Avoid seafood- some seafood is high in mercury and though it may be a good source of iron, protein and omega three it can also be damaging. The bigger and older the fish the more mercury it obtains naturally. Some fish can be great for your baby and research suggests that it can contribute to developmental growth. You should avoid swordfish, shark, mackerel, and tilefish at all costs. Other fish can be eaten but of course minimally and in small portions.
Avoid raw or undercooked meat and eggs at all cost. Undercooked meats can contain harmful bacteria that can be damaging to you and your baby. During pregnancy your metabolism and circulation increases which also increases the risks for food poisoning. You need to take extra precautions when you are pregnant. Most fish needs to be cooked to an internal temperature of 145F to prove safe. In meats look for juices that run clear after you have cooked the meat so that there is no rare areas. Avoid foods that may include un or under cooked eggs.
Avoid unpasteurized foods because they may lead to food borne illness. Make sure to check the labels of all dairy products you consume.
Avoid unwashed fruits and vegetables. As a rule of pregnancy and nutrition these items may contain harmful bacteria and disease.
Avoid excess caffeine. A little caffeine is ok but too much caffeine can allow it to cross the placenta and affect your baby’s heart rate. This can lead to an increased risk of miscarriage, stillbirth and low birth weight.
Avoid alcohol! No level of alcohol has been proven safe during pregnancy. Fetal Alcohol Syndrome causes deformities, heart problems and metal retardation that will stay with your child throughout its life.

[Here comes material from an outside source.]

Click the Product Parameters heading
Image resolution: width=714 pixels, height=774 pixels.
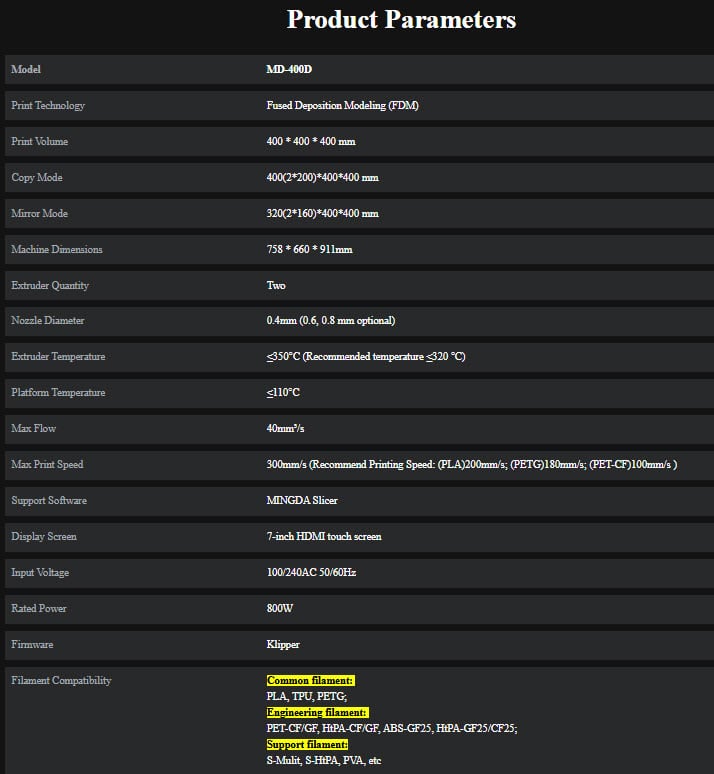pos(401,19)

Foods to look for to increase you pregnancy and nutrition health include:
Folate and folic acid are both B vitamins that help prevent birth defects. It helps prevent neural tube defects, serious abnormalities of the brain and spinal cord. If you lack folate during pregnancy it may increase the risk of preterm delivery. You need about 900 micrograms a day and can find it in foods such as: cereal, spinach, beans, peanuts, oranges and asparagus.

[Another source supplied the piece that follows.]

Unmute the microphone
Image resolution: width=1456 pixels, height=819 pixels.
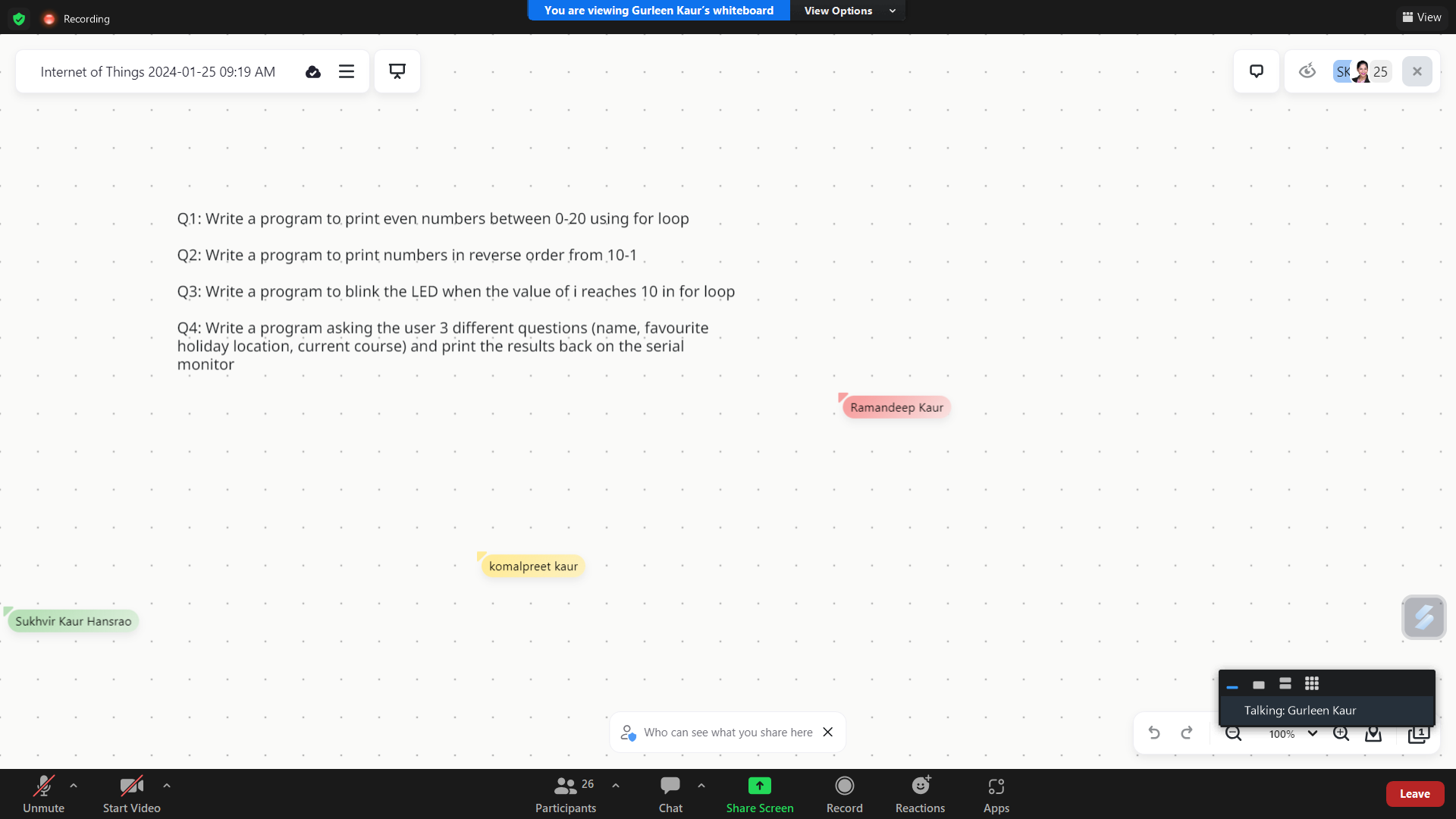click(43, 793)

Calcium is needed to strengthen the bones of you and your baby during pregnancy. It also helps your circulatory, muscular and nervous systems to run normally. If you are not consuming enough calcium what your baby needs will be taken from your bones. Throughout pregnancy you need about 1000 milligrams of calcium a day which can be found in sources like: yogurt, milk, cheese, juice, spinach and cereal.
Protein is important for your baby’s growth, especially in the last two trimesters and to promote a great pregnancy and nutrition plan you should intake 71 grams daily. This can be achieved by eating meats, or any animal products.
Iron is used to create a red blood cell that carries oxygen to the tissues throughout your body. During pregnancy your blood volume increases and your need for iron nearly doubles. If you do not consume enough iron you will become tired and more liable to infection which increases the risk of preterm delivery and low birth weight. You should consume 27 milligrams of iron daily and you can get it from cereal, beans, meats, nuts and fruits.
For other tips on pregnancy and nutrition it is best to consult your doctor.